Moved by that emotion, I tell my dad to search for another name I’d seen off Britain’s Got Talent. I hold my breath once more (though for an entirely different reason from earlier) while Paul Potts sings Nessun Dorma as if he were offering his voice up to Apollo as a musical libation. I’m glad my dad and I can wipe our tears away shamelessly in front of each other. It’s the combination of the song itself and Potts’ performance that makes me feel that the world is good and that love is real and that we all can live our lives to their fullest.A little drunk off that idea I say, “Okay, we’ve got to watch one more from Britain’s Got Talent. Just wait. She’s terrific. I love her.” I search for a word to sum her up. But I can’t find one. I find two. “She’s cheeky.”
Our last song of the evening is Susan Boyle singing I Dreamed a Dream. This dowdy woman who paradoxically believes in herself and dares to sing about unfulfilled dreams makes me laugh and cry. Her performance is stunning, surprising, and unexpected. Her words reverberate through the auditorium, through the TV screen, into my psyche:
I had a dream my life would be
So different from this hell I'm living,
So different now from what it seemed...
Now life has killed the dream I dreamed...
So different from this hell I'm living,
So different now from what it seemed...
Now life has killed the dream I dreamed...
Although the lyrics aren’t as hopefully inspiring as Over the Rainbow, through Susan Boyle they infer the opposite of what they say.

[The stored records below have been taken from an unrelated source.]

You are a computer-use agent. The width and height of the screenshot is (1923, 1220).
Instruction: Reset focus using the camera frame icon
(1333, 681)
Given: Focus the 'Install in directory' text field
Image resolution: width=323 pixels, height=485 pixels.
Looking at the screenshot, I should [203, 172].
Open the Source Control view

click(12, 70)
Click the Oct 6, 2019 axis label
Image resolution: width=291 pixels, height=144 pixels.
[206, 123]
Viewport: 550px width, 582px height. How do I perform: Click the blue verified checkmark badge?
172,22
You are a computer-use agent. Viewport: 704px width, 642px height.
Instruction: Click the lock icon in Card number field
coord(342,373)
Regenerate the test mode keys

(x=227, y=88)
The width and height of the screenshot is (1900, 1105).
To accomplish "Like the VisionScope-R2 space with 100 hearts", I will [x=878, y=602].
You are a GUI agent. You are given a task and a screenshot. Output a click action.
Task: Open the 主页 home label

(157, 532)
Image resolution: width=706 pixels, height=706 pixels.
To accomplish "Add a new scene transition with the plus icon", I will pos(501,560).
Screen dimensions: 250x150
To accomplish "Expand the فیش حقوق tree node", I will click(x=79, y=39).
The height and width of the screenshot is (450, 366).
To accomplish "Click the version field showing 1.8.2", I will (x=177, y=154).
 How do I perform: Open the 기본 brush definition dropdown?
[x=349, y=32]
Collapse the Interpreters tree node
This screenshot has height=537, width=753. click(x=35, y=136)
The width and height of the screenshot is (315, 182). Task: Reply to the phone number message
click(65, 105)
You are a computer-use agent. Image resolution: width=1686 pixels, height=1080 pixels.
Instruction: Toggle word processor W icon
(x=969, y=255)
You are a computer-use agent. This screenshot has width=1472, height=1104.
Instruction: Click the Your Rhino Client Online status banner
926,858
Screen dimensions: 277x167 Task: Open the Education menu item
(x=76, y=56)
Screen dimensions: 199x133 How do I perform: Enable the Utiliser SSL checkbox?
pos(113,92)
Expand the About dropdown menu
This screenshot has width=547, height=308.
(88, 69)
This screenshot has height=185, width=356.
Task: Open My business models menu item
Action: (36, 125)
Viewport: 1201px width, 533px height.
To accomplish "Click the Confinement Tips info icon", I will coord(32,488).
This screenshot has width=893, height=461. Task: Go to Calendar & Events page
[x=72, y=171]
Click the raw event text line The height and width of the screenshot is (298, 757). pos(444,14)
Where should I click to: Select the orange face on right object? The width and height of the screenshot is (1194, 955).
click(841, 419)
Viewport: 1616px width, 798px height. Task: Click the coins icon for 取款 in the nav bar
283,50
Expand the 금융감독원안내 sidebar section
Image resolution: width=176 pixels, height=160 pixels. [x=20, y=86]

What I take away is this: Life ain’t hell. Life is different from what I expected it would be. But better. Not always beautiful, not always clean, but breathtaking and astounding. Life can’t kill the dream I dreamed because dreams are already ghosts waiting to be wisped away or made solid, breathed into, brought to real-boy Pinocchio kind of life. Music salves, and there’s always a dawn after the darkest night, even if it comes at two AM on a December morning in the living room of the house at 1222 Carroll Drive. I know from experience that a good cry or solid night’s sleep can usually cure my emotional build-ups, but a hug from my mom and time with my daddy seem to work just as well too.